Für Chris hatten Dagmar und er eine erfüllte Beziehung und nur ein paar kleine Probleme.
Vor einem Jahr hatte Dagmar dann versucht, Chris auf offener Strasse zu kastrieren. Die von Passanten herbeigerufene Polizei hatte Dagmar in die geschlossene psychiatrische Abteilung einweisen lassen. Im Laufe des Jahres war Dagmar dann nach Grafenwerda verlegt worden. Ihr Psychiater hatte es für besser gehalten.
Und jetzt saß Chris mit einem Bier in einem fremden Haus vor dem Fernseher und seine Frau war aus der Psychiatrie geflohen und in diesem Haus, dessen war sich Chris nun sicher.
Der Maiglöckchenduft und die Fernsehmeldung bestätigten Chris Vermutung.
Er fühlt sich wie in den Sessel festgeschraubt, er kann sich nicht rühren. Seine Motorik ist wie abgeschaltet. Hoffentlich verschwindet sie ohne mich zu bemerken, ist sein einziger Gedanke.
„Du warst schon immer ein Versager, ich hätte dich niemals heiraten sollen.“
„Dagmar?“
„Wer sonst? Glaubst du, ich bin zum Spaß hier. Du hast mein Leben zerstört.“
„Ich. Habe. Dein. Leben. Zerstört?“ Chris muss sich an seinem Bier festhalten. Wie immer verdrehte Dagmar die Tatsachen. Und er lässt sich wieder von ihr beeinflussen, er hätte ihr fast geglaubt.

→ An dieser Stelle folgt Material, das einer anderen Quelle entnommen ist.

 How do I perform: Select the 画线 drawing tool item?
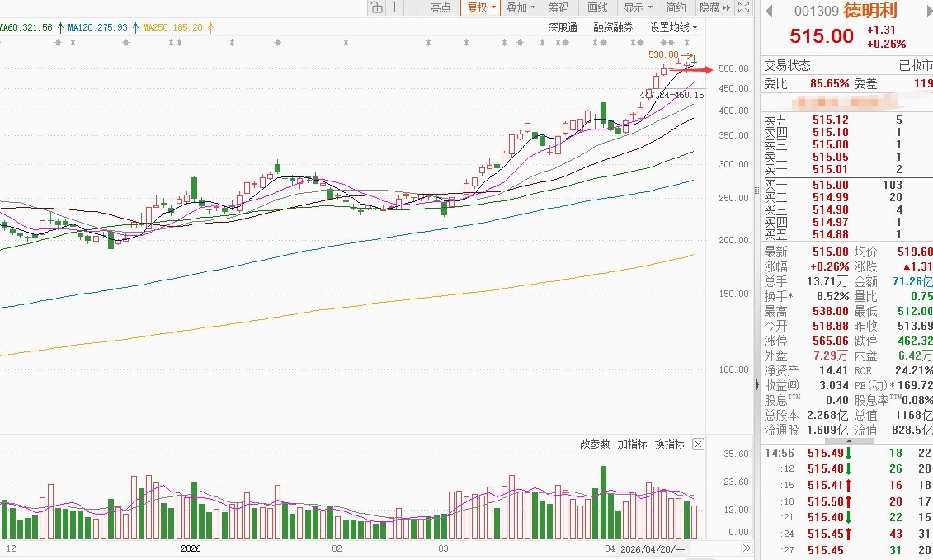click(x=597, y=7)
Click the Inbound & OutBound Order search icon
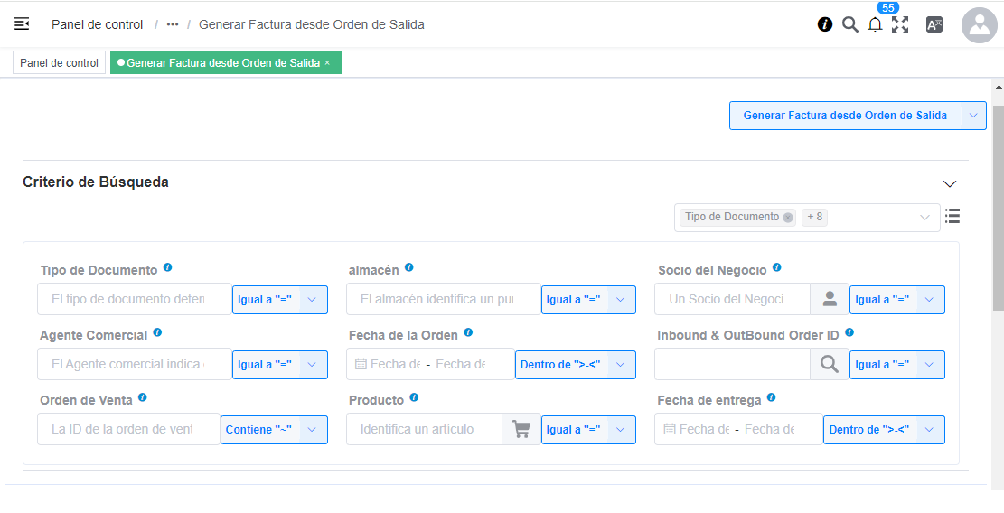Screen dimensions: 1004x513 tap(829, 365)
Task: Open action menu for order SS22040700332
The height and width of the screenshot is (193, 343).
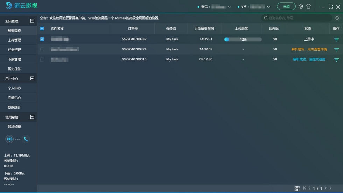Action: (336, 40)
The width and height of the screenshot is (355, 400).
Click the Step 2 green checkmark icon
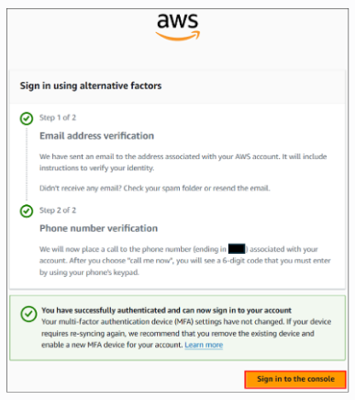[27, 211]
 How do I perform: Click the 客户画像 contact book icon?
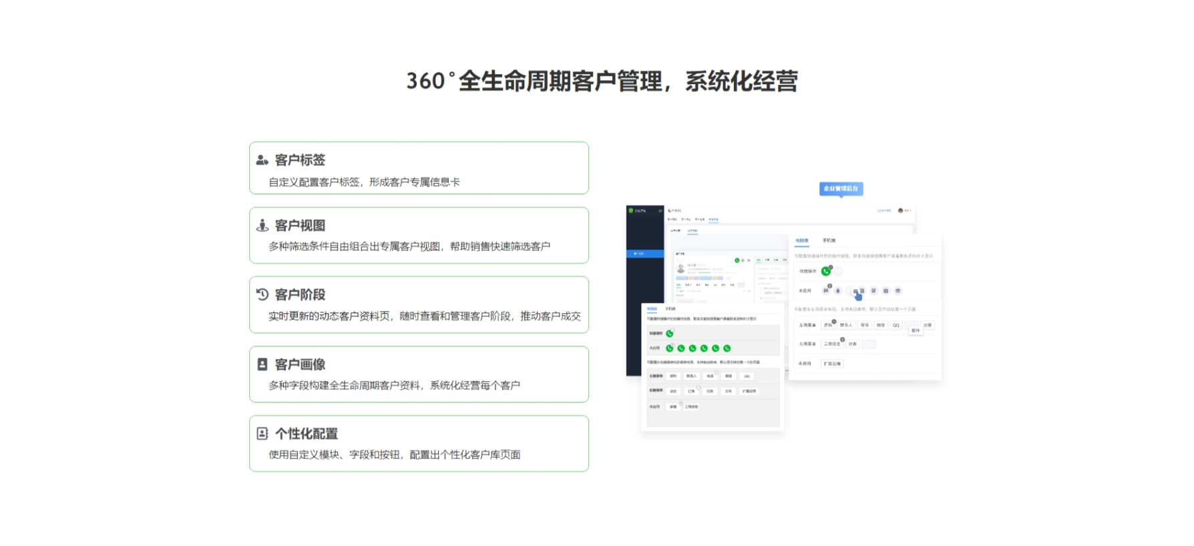coord(262,364)
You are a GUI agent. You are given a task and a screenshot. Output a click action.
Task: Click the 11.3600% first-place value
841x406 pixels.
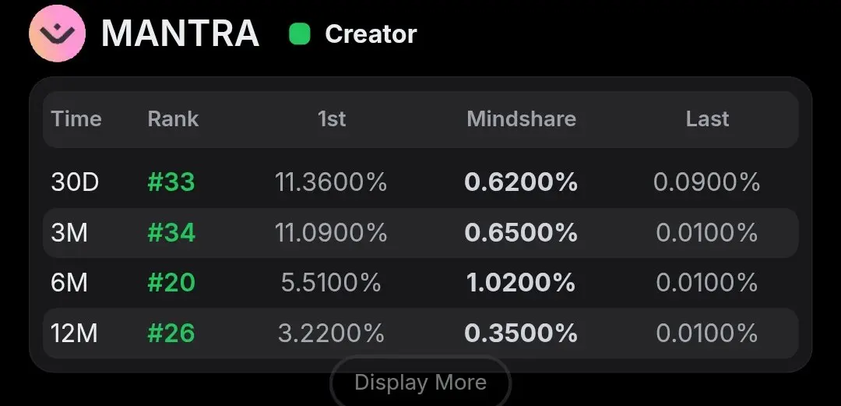pyautogui.click(x=331, y=182)
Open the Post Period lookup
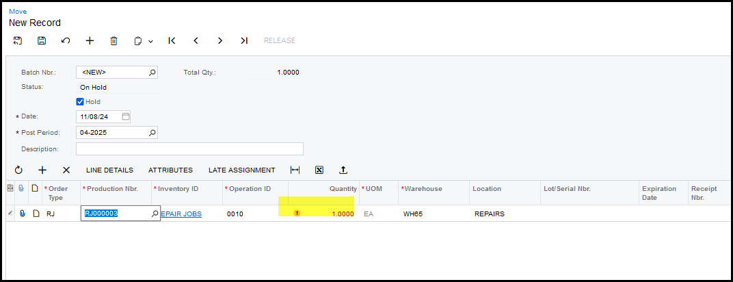The image size is (733, 282). tap(152, 133)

„Ja. Ich habe meinen guten Job aufgegeben, eine Tochter bekommen und bin in die Psychiatrie eingewiesen worden. An all dem bist du Schuld.“
Und dafür wird sie sich rächen, denkt Chris. Er schlägt die Bierflasche gegen den Sessel. Die Flasche geht kaputt und nun hat er nur noch den Flaschenhals in der Hand.
Als Dagmar ein Messer zieht und ihn damit bedroht, sieht Chris den Flaschenhals an und ihm wird klar, dass er eine Waffe in der Hand hat.
Den kurzen Kampf verliert Dagmar.
„Ich habe meine Frau getötet“ meldet Chris zwei Stunden später bei der Polizei.